Потренировавшись на опусах Баланчина, Мариинский театр рискнул взяться за Джона Ноймайера (глава Гамбургского балета и всемирно знаменитый хореограф). Его имя - знак современного "симфонического танца", предполагающего структурный синтез балетной классики с постклассическими танцевальными системами.
Баланчин вспомнился вот еще почему. Что бы ни ставили на российской сцене - его ли, или Ноймайера, или джона смита, - возникает проблема стилистического соответствия поставленному в исполнении наших танцовщиков, любимый конек критиков и головная боль театров. В Питере Ноймайер столкнулся с трудностью: как совместить привычки танцовщиков к движенческим "эмоциям о чем-то" с требуемым им подходом "эмоция как концепция"? И началась битва титанов. С одной стороны, инерция самодовлеющей эстетики нашего балета. С другой - ноймайеровский танцевальный хай-тек, описываемый автором как "тексты, станцованные мыслящими людьми". Это предполагает особые отношения хореографии с музыкой: диалектика партитуры, ее "воображаемый предел" воспринимаются постановщиком как тот или иной повод для максимального выражения психофизики исполнителей. А энергетическая максимальность, в свою очередь, "возбуждает" зрительские представления о хореографическом тексте.
На сцене Большого театра Мариинка показала три одноактных спектакля. В двух первых, "Весна и осень" и "Тогда и сейчас", Ноймайер победил негнущиеся спины исполнителей элегантностью своих балетных комбинаций. Он перенес на питерскую сцену давние, причем так называемые бессюжетные постановки, а не какую-либо из своих многочисленных хореодрам. Танцовщикам пришлось как-то подстраиваться под этот факт, при том что спектакли очень разные. Название первого переводится с английского еще и как "Активное - пассивное" и "Прыжок и падение", здесь надо обыгрывать парадоксы совпадений почти идиллической Струнной серенады Дворжака с игрой слов названия. Импульсивно-джазовая динамика Равеля во втором балете надоумила хореографа прослоить классические па столь же спортивным, сколь и эротическим азартом. На фоне кроваво-красного задника от художника Зака Брауна. (Здесь выступила Светлана Захарова, номинированная на "Маску" за "лучшую женскую роль в балете").
В третьем балете, "Звуки пустых страниц" (эксклюзив, специально для Мариинки), - победила труппа, потому что хореограф сыграл с исполнителями в поддавки. Он просто-напросто озаботился тем, чтобы балет на музыку Шнитке, давнего друга Ноймайера, был по мерке именно этим танцовщикам именно этого театра. В двух опусах лексикой руководили партитуры - с их тематическими разработками, "сквозными" построениями, нарастаниями, кульминациями и спадами. В последнем балете царила прежде всего дань памяти Шнитке и его трудной судьбе, а уже потом его музыка. Хореограф надрывно нанизывал стереотипы собственной манеры на пронзительный Концерт для альта.

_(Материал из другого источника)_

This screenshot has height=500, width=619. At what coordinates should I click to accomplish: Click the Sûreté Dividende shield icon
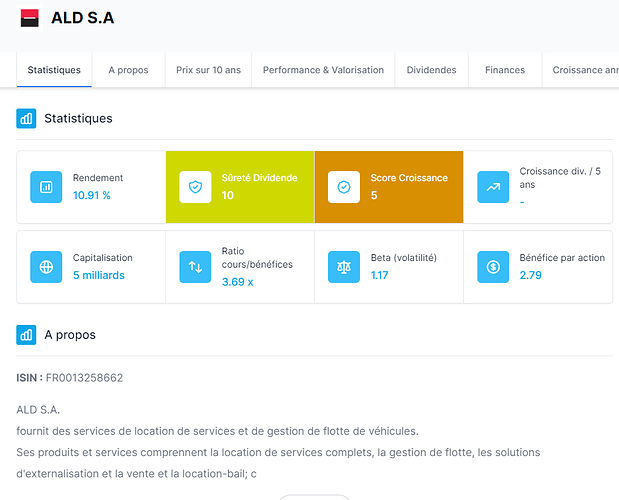pyautogui.click(x=195, y=187)
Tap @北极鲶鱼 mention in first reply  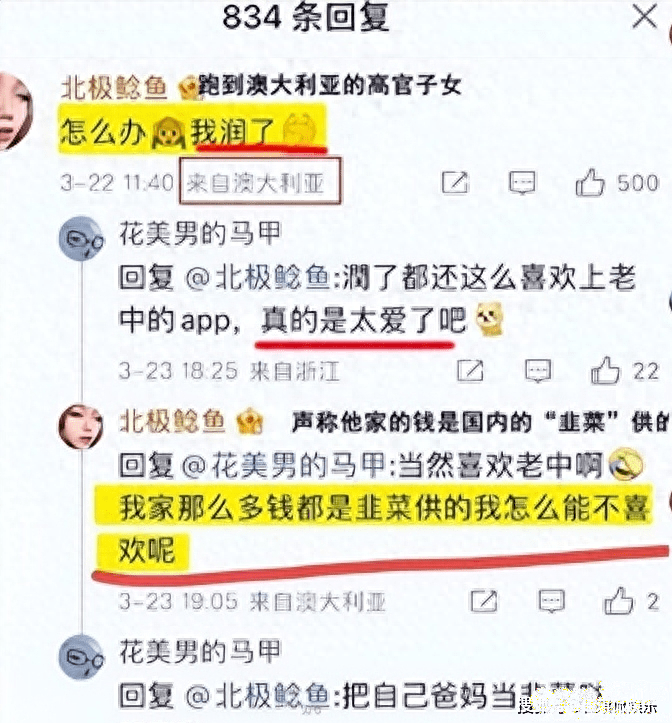(257, 278)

Главный герой в первые моменты крупно чертит то ли символическую линию жизни, то ли собственную кардиограмму, потом душераздирающе мечется, как разведчик на допросе, а в финале рвет телом некий порог - бумажный лист - и наглядно начинает жить после жизни. (Талантливо исполняющий все это Андриан Фадеев тоже номинирован на "Маску"). Прозрачно зашифрованные пластические комбинации не зря расшифровывались питерской критикой как "серьезная жизненная проблематика" и "схватка со злом", а безымянные персонажи прочитывались как Власть (или Судьба), Муза художника, Смерть и Второе композиторское "я". В ход действительно пошли аллегории и намеки, а значит, возникла дырка, в которую труппа может протащить все свои иллюстративные привычки повествовать телом.
Под Дворжака и Равеля артисты Мариинки танцуют трудно, не выдерживая баланс "нашего" и непривычного, неуверенно работая в ноймайеровских узловых точках, когда Т-позиция (базовое па модерн-данса) и дискретность движения должны хитро сливаться с арабесками и классической кантиленностью. Но смотреть это интересно хотя бы потому, что переживаешь: получится ли? Шнитке, наоборот, проходит гладко. Но на "Звуках пустых страниц" мне пришлось гнать от себя ощущение предсказуемости. И было скучно.